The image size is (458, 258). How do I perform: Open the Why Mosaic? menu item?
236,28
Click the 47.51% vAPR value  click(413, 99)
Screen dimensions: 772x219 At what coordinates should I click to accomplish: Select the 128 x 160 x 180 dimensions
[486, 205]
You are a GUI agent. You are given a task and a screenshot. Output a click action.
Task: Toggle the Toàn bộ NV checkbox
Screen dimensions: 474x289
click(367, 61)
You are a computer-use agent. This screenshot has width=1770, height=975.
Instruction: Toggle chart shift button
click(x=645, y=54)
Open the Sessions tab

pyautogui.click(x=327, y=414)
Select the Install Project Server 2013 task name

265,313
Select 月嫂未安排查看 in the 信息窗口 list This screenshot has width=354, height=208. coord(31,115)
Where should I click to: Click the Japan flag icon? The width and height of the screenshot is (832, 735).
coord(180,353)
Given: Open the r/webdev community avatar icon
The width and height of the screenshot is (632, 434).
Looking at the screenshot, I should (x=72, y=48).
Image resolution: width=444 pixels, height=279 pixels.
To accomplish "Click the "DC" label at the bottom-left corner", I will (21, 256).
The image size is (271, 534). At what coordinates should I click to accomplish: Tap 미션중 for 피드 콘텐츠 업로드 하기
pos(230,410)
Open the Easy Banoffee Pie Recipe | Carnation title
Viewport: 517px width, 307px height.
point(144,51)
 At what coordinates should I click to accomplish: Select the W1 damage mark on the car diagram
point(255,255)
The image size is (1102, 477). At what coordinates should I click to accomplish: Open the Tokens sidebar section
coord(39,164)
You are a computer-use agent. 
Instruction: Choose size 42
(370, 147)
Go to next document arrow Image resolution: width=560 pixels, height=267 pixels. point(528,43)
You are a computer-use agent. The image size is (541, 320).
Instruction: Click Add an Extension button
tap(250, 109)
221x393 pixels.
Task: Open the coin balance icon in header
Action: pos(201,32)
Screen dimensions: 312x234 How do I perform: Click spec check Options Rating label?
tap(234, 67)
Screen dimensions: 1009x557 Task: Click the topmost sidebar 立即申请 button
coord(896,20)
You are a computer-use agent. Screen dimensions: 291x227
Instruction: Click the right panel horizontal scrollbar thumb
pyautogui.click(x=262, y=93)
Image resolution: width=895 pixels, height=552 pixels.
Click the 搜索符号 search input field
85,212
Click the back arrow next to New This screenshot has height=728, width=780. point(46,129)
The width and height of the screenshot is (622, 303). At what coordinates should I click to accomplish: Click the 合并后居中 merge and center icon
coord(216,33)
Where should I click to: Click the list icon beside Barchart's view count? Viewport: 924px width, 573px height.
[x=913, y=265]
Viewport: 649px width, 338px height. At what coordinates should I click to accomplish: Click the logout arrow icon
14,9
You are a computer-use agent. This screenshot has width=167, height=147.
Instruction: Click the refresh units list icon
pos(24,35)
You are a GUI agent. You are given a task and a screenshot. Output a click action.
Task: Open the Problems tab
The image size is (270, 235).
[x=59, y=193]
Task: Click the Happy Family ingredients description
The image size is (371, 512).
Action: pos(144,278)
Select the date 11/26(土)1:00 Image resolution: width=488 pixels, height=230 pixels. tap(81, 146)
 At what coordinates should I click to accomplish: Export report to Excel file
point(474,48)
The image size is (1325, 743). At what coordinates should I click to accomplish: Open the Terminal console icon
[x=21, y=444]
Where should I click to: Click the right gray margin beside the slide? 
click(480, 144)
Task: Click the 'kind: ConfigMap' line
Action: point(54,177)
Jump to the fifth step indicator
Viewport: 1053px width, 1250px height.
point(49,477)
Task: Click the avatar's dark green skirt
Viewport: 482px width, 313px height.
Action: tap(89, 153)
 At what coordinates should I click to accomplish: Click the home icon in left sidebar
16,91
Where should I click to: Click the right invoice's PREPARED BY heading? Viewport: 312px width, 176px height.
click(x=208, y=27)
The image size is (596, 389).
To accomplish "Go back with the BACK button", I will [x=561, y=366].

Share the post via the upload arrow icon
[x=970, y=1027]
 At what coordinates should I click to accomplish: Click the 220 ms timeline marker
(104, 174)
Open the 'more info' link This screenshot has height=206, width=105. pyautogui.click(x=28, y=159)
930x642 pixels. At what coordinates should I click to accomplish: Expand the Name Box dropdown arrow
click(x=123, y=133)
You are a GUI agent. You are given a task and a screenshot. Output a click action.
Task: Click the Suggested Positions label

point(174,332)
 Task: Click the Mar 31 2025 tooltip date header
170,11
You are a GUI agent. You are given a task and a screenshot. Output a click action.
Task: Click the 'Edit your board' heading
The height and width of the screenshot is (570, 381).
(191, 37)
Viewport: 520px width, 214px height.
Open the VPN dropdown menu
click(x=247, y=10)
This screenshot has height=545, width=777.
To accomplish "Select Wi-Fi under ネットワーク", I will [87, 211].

:: Brief ::
If a line in the records above contains "This", copy that line.

:: Expected output ::
You are a computer-use agent. This screenshot has width=1770, height=975.
Select 月嫂未安排查看 in the 信息窗口 list This screenshot has width=354, height=208. coord(31,115)
Click the back arrow next to New This screenshot has height=728, width=780. point(46,129)
You are a computer-use agent. This screenshot has width=167, height=147.
Open the 'more info' link This screenshot has height=206, width=105. pyautogui.click(x=28, y=159)
This screenshot has height=545, width=777.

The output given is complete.